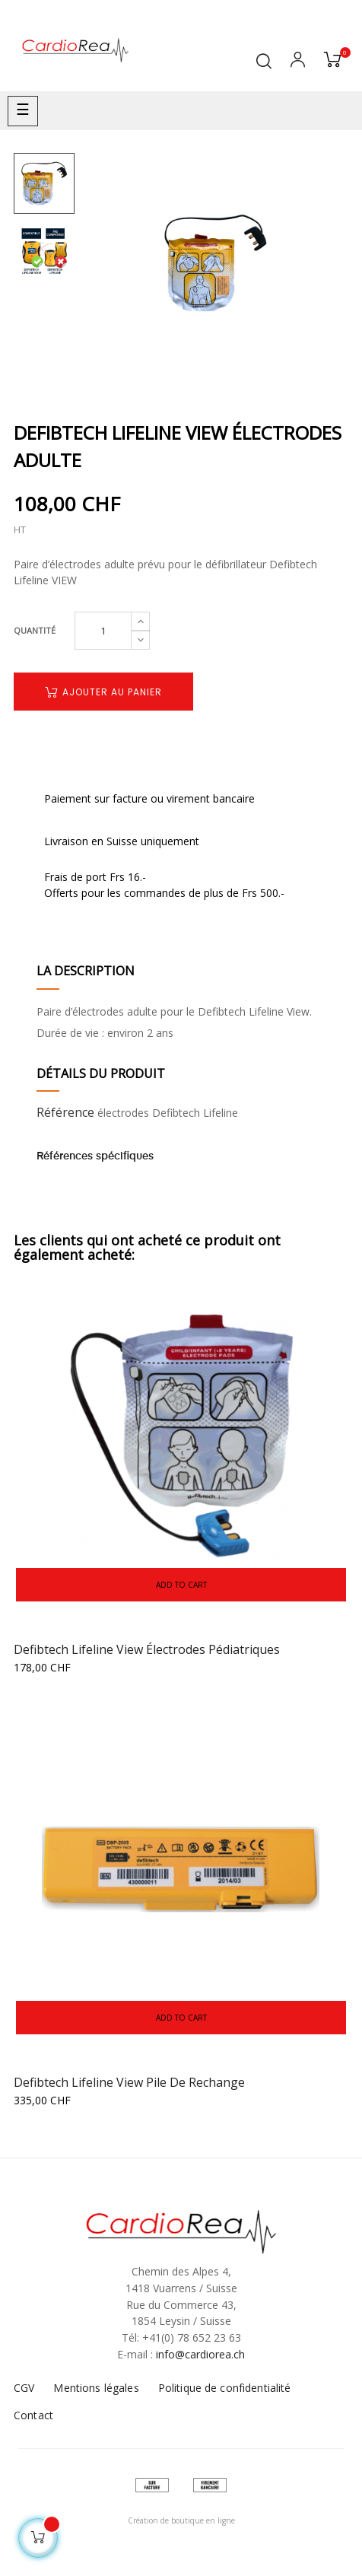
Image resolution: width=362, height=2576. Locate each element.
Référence (65, 1112)
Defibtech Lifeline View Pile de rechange (129, 2082)
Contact (33, 2415)
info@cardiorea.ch (200, 2354)
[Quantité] (103, 631)
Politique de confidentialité (224, 2387)
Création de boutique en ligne (181, 2520)
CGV (24, 2387)
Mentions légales (95, 2387)
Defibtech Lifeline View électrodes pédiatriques (147, 1649)
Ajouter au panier (103, 691)
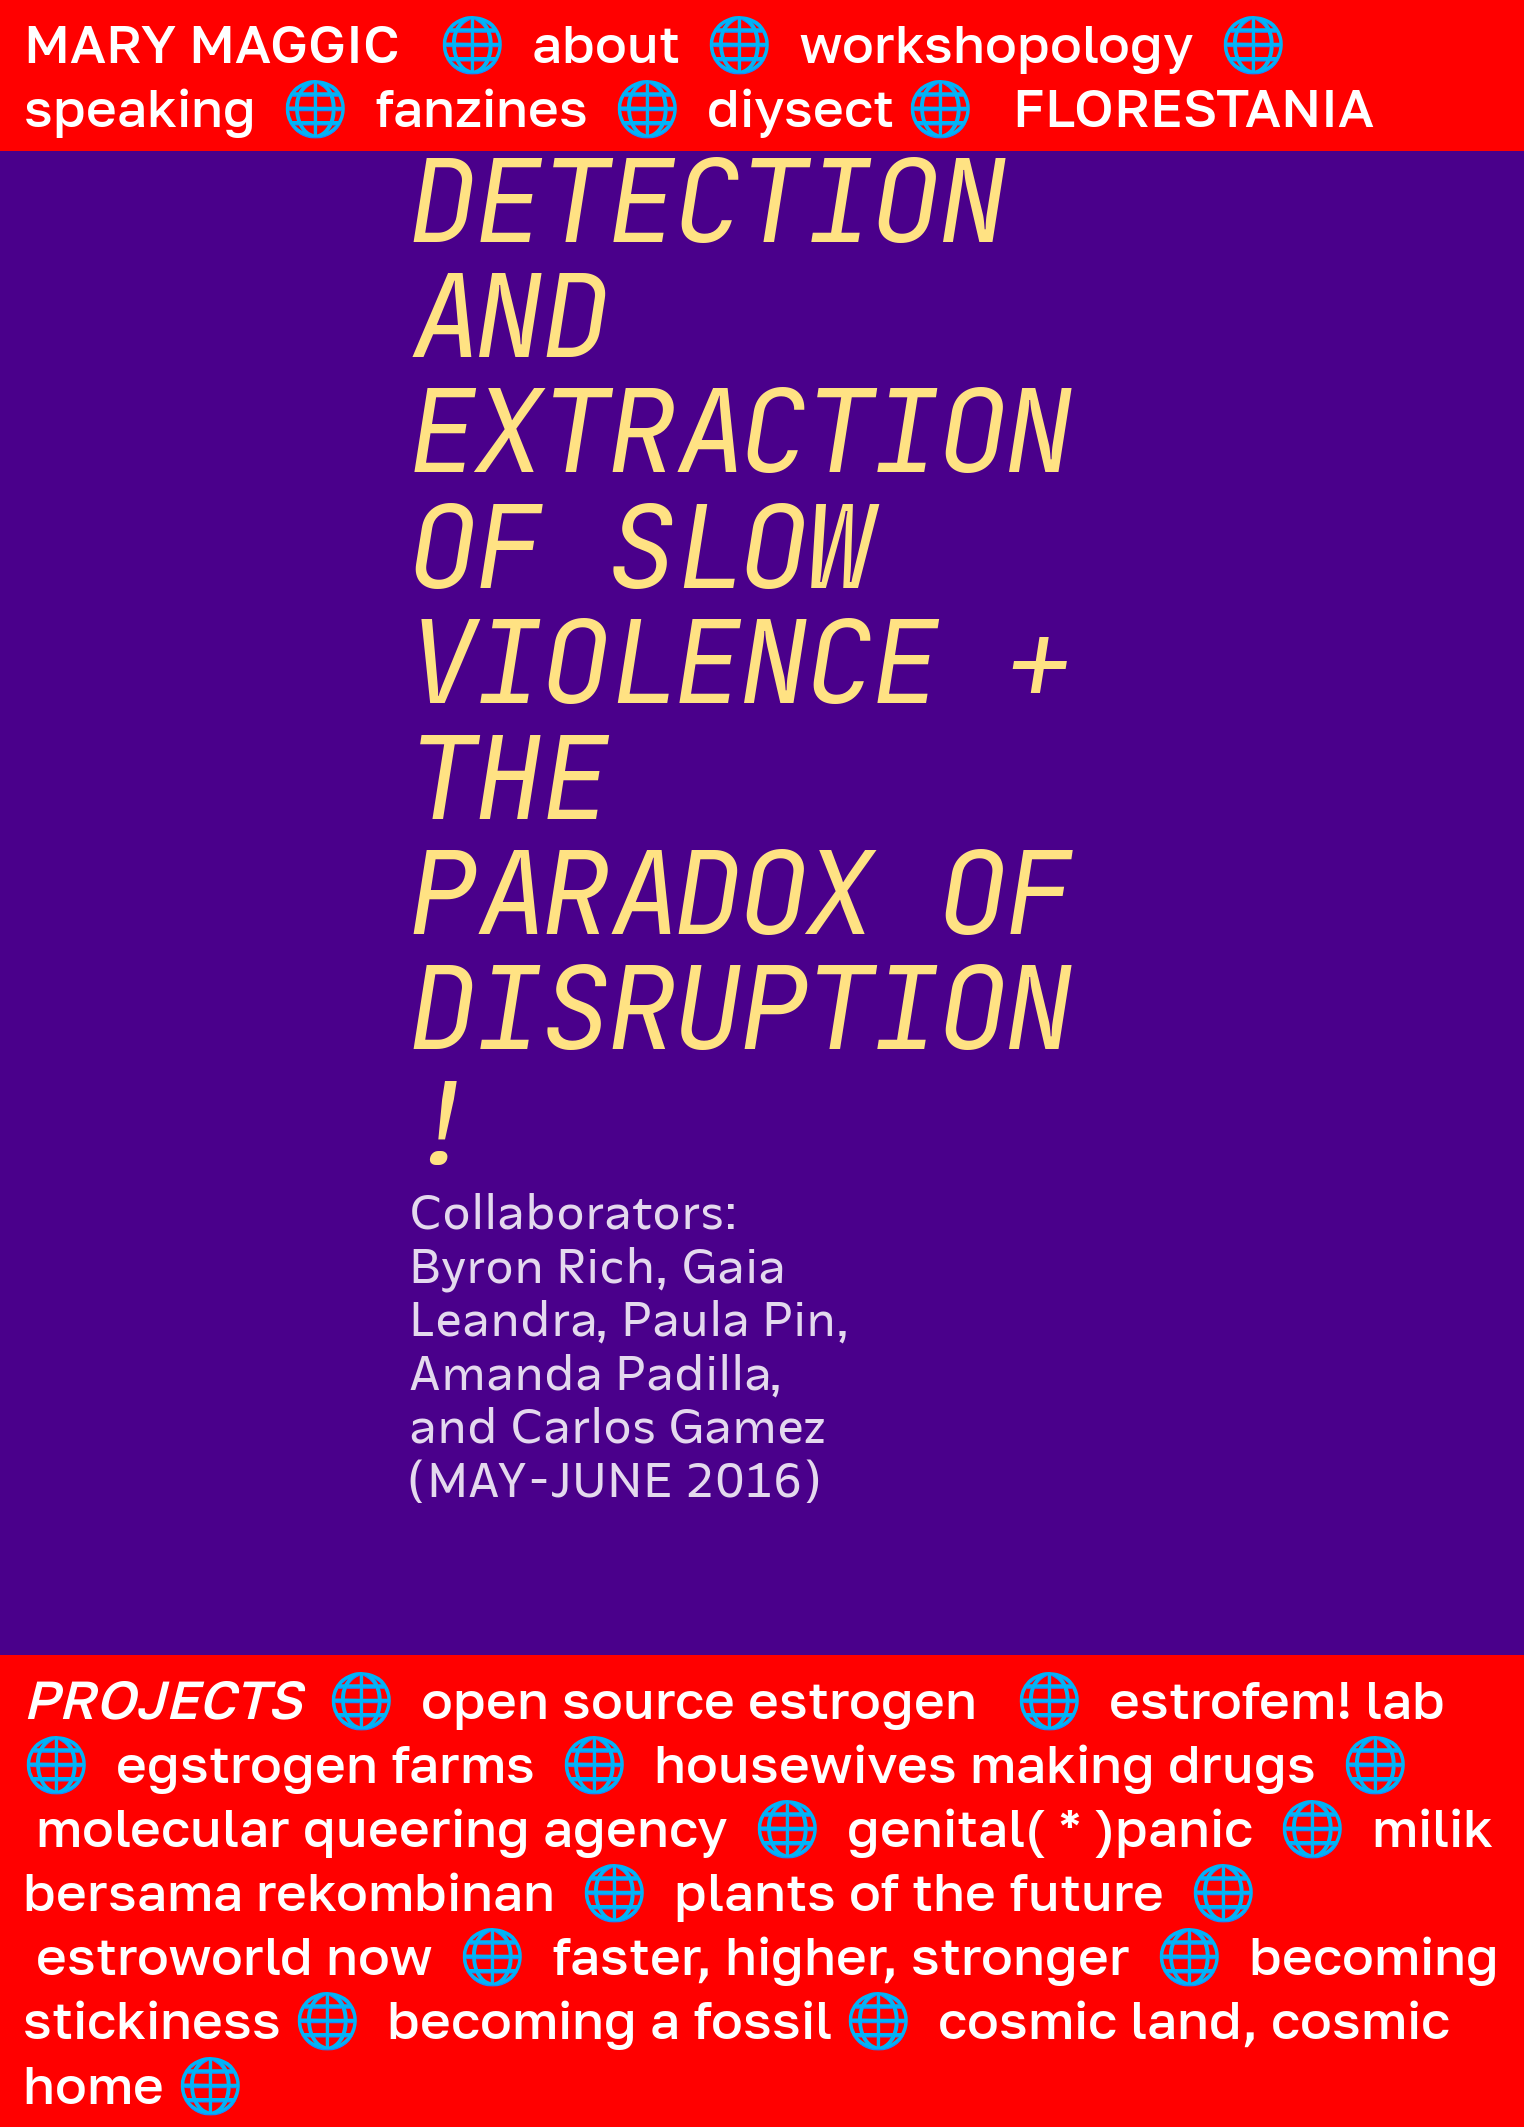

··········

__The task__.
Rewrite every line of the records above as a JSON list of strings, one string per line, omitting blank lines and leaving out the pictures.

__Right answer__.
[
  "Image resolution: width=362, height=2576. Locate each element.",
  "Référence (65, 1112)",
  "Defibtech Lifeline View Pile de rechange (129, 2082)",
  "Contact (33, 2415)",
  "info@cardiorea.ch (200, 2354)",
  "[Quantité] (103, 631)",
  "Politique de confidentialité (224, 2387)",
  "Création de boutique en ligne (181, 2520)",
  "CGV (24, 2387)",
  "Mentions légales (95, 2387)",
  "Defibtech Lifeline View électrodes pédiatriques (147, 1649)",
  "Ajouter au panier (103, 691)"
]